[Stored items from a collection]
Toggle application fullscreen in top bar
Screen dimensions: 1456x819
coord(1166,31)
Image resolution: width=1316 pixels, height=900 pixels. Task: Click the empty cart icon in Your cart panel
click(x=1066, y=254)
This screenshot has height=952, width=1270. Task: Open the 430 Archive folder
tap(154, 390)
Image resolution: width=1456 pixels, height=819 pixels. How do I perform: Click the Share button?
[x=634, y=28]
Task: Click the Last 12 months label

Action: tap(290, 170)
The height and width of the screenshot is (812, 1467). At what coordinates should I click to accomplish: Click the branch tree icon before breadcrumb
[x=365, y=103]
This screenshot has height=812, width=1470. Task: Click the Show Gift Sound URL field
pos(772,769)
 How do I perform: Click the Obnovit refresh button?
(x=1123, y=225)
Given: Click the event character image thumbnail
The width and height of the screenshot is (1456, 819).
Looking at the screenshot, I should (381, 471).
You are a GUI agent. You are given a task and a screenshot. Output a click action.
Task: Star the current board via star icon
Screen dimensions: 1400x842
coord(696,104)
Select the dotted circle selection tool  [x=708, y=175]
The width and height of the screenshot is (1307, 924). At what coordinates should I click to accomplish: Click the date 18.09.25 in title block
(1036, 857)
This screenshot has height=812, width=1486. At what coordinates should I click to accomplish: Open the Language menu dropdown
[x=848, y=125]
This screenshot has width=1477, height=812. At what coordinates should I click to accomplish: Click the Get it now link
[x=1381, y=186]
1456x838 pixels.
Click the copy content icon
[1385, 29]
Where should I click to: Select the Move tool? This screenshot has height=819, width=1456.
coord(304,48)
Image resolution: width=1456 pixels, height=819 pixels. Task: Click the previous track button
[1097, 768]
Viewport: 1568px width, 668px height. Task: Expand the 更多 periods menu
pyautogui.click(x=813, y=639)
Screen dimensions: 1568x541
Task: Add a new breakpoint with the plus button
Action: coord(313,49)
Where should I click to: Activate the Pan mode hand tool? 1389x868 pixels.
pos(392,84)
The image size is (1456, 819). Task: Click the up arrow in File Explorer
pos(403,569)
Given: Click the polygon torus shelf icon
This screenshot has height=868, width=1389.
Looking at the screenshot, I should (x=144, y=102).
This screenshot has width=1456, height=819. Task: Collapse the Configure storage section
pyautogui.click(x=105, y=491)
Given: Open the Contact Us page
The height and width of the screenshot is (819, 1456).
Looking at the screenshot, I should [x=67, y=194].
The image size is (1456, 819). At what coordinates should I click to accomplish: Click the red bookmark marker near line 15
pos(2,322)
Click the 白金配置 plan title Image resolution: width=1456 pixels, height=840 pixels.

§ EXERCISE DETAILS
An exact copy of all the records is the only acceptable answer.

§ SOLUTION TO THIS PROBLEM
Toggle application fullscreen in top bar
Screen dimensions: 1456x819
coord(1166,31)
Image resolution: width=1316 pixels, height=900 pixels. Task: Click the empty cart icon in Your cart panel
click(x=1066, y=254)
This screenshot has height=952, width=1270. Task: Open the 430 Archive folder
tap(154, 390)
Image resolution: width=1456 pixels, height=819 pixels. How do I perform: Click the Share button?
[x=634, y=28]
Task: Click the Last 12 months label

Action: tap(290, 170)
The height and width of the screenshot is (812, 1467). At what coordinates should I click to accomplish: Click the branch tree icon before breadcrumb
[x=365, y=103]
This screenshot has height=812, width=1470. Task: Click the Show Gift Sound URL field
pos(772,769)
 How do I perform: Click the Obnovit refresh button?
(x=1123, y=225)
Given: Click the event character image thumbnail
The width and height of the screenshot is (1456, 819).
Looking at the screenshot, I should (381, 471).
You are a GUI agent. You are given a task and a screenshot. Output a click action.
Task: Star the current board via star icon
Screen dimensions: 1400x842
coord(696,104)
Select the dotted circle selection tool  [x=708, y=175]
The width and height of the screenshot is (1307, 924). At what coordinates should I click to accomplish: Click the date 18.09.25 in title block
(1036, 857)
This screenshot has height=812, width=1486. At what coordinates should I click to accomplish: Open the Language menu dropdown
[x=848, y=125]
This screenshot has width=1477, height=812. At what coordinates should I click to accomplish: Click the Get it now link
[x=1381, y=186]
1456x838 pixels.
Click the copy content icon
[1385, 29]
Where should I click to: Select the Move tool? This screenshot has height=819, width=1456.
coord(304,48)
Image resolution: width=1456 pixels, height=819 pixels. Task: Click the previous track button
[1097, 768]
Viewport: 1568px width, 668px height. Task: Expand the 更多 periods menu
pyautogui.click(x=813, y=639)
Screen dimensions: 1568x541
Task: Add a new breakpoint with the plus button
Action: coord(313,49)
Where should I click to: Activate the Pan mode hand tool? 1389x868 pixels.
pos(392,84)
The image size is (1456, 819). Task: Click the up arrow in File Explorer
pos(403,569)
Given: Click the polygon torus shelf icon
This screenshot has height=868, width=1389.
Looking at the screenshot, I should (x=144, y=102).
This screenshot has width=1456, height=819. Task: Collapse the Configure storage section
pyautogui.click(x=105, y=491)
Given: Open the Contact Us page
The height and width of the screenshot is (819, 1456).
Looking at the screenshot, I should [x=67, y=194].
The image size is (1456, 819). At what coordinates should I click to accomplish: Click the red bookmark marker near line 15
pos(2,322)
Click the 白金配置 plan title Image resolution: width=1456 pixels, height=840 pixels.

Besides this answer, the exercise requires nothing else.